• _SOURCE MATERIAL_
_ _ _ _ _
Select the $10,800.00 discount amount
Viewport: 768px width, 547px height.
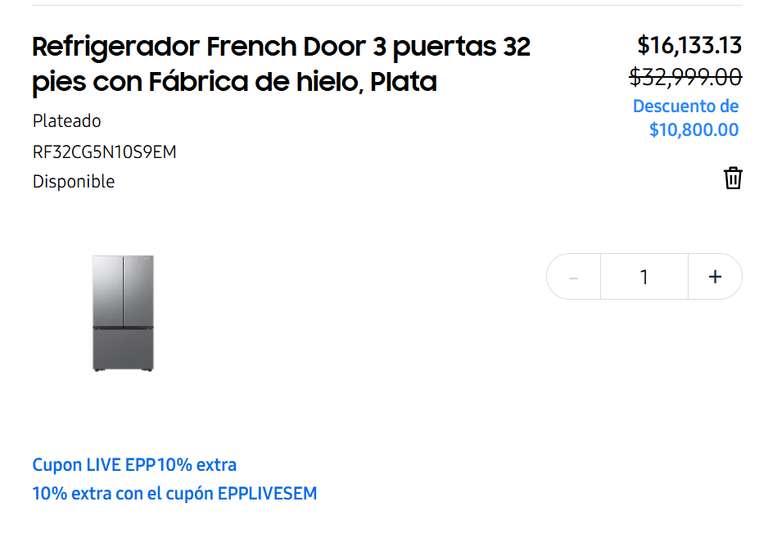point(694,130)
_ _ _ _ _
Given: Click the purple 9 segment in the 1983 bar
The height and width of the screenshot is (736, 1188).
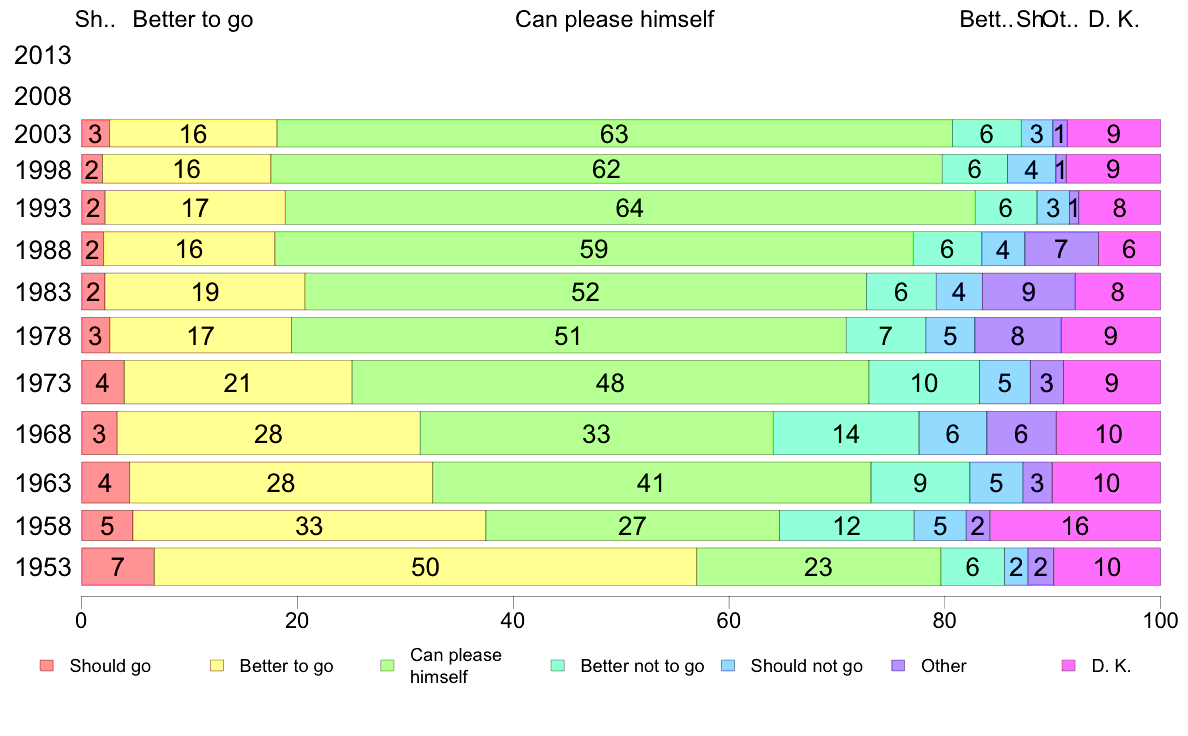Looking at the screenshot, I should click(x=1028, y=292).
_ _ _ _ _
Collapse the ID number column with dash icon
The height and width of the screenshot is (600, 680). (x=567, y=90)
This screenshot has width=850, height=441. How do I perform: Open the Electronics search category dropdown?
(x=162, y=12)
_ _ _ _ _
• _YOUR OBJECTIVE_
Locate every line in the data above that contains the string "width", and copy each of those lines out in full.

• _EXPECTED OUTPUT_
Viewport: 768px width, 547px height.
The height and width of the screenshot is (736, 1188).
The height and width of the screenshot is (600, 680). (x=567, y=90)
This screenshot has width=850, height=441. How do I perform: Open the Electronics search category dropdown?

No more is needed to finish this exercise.